The teachers at this esteemed Olympic Peninsula institution know that while owning a boat will change your life, building one may change who you are. Story by Colin Wiseman.
Boatbuilding changes lives—according to Betsy Davis, at least.
The executive director of the Northwest School of Wooden Boatbuilding (NSWB) since 2014, Davis speaks from personal experience. She worked at Microsoft at the startup stage, cashed in on the first wave of the dot-com bubble, then built a wooden boat. A dozen years later, Davis’s office is right on the salt in Port Hadlock, Washington, at the south end of Port Townsend Bay, on the east side of the Olympic Peninsula.

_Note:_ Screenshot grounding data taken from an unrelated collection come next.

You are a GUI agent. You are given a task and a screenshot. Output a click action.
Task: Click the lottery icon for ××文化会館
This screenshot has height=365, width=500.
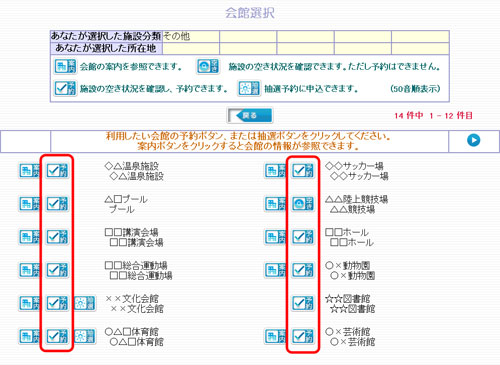coord(84,303)
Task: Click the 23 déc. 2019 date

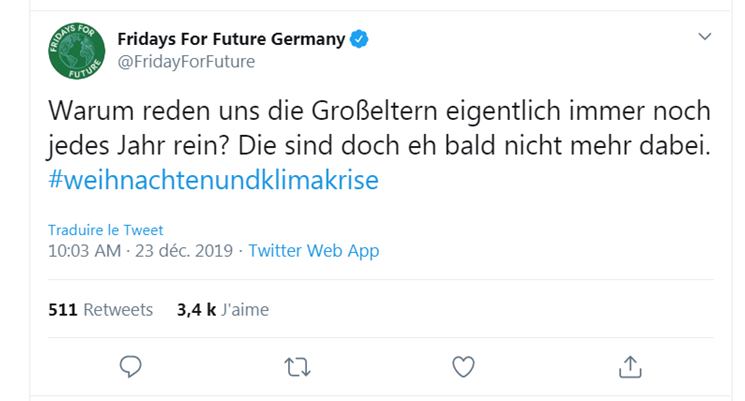Action: [x=182, y=251]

Above: a video about NWSB’s history and three alumni. Top: Student Griffin Richardson installs a plank on his vessel Blue Moon. Students own the boats they build. Photo by Colin Wiseman.
The six-acre campus of the NWSB has a historical air. Boatbuilding has been taking place here for well over a century. Master boatbuilder Robert Prothero, teacher Libby Palmer, and designer Henry Yeaton founded the non-profit school in nearby Port Townsend in 1981. They wanted to preserve a tradition that “could not be found in textbooks.” It became one of only four schools in America to offer a focused education in wooden boatbuilding. By 1991, the school received national accreditation. In 2004, it moved to the current campus.
Student Ginny Wilson gives me a tour of the campus, from the 930-square-metre waterfront facilities to the upper campus, which includes the 585-square-metre Hammond Shop, built in 2011. Out the back door are an additional 418 square metres of workspace, including a mill and a large canvas shelter that is largely used for restoration projects. These were added in 2015. Out in the bay, a handful of sailboats and smaller craft are moored. Construction is underway on a new seawall.
NSWB is one of only four schools in America to offer a focused education in wooden boatbuilding.
Wilson’s in her last quarter of the year-long Traditional Wooden Boatbuilding program, which culminates in an Associate of Occupational Studies degree. There’s also a 12-month Contemporary Wooden Boatbuilding option and a new six-month Marine Systems course, which can be pursued on its own or as an extension of the boatbuilding work. All are offered in a hands-on apprenticeship-style environment. The students get to build a boat. Wilson and a small cohort are headed to Tasmania this fall to participate in a wooden-boat festival. The school graduates roughly 40 to 60 students per year—over 1,500 since 1981—and half of them come from out of state.
As for the desired outcome? “Some people might get a job building boats,” Davis says. “But not everyone. Boats are the subject matter, but the skill set goes beyond boats. They know how to use tools, they know how to problem solve, they know how to execute a project beginning to end. The boat school draws people with a sense of intention—they come with curiosity and a readiness to learn, and many of them find a new passion, a new path in life.”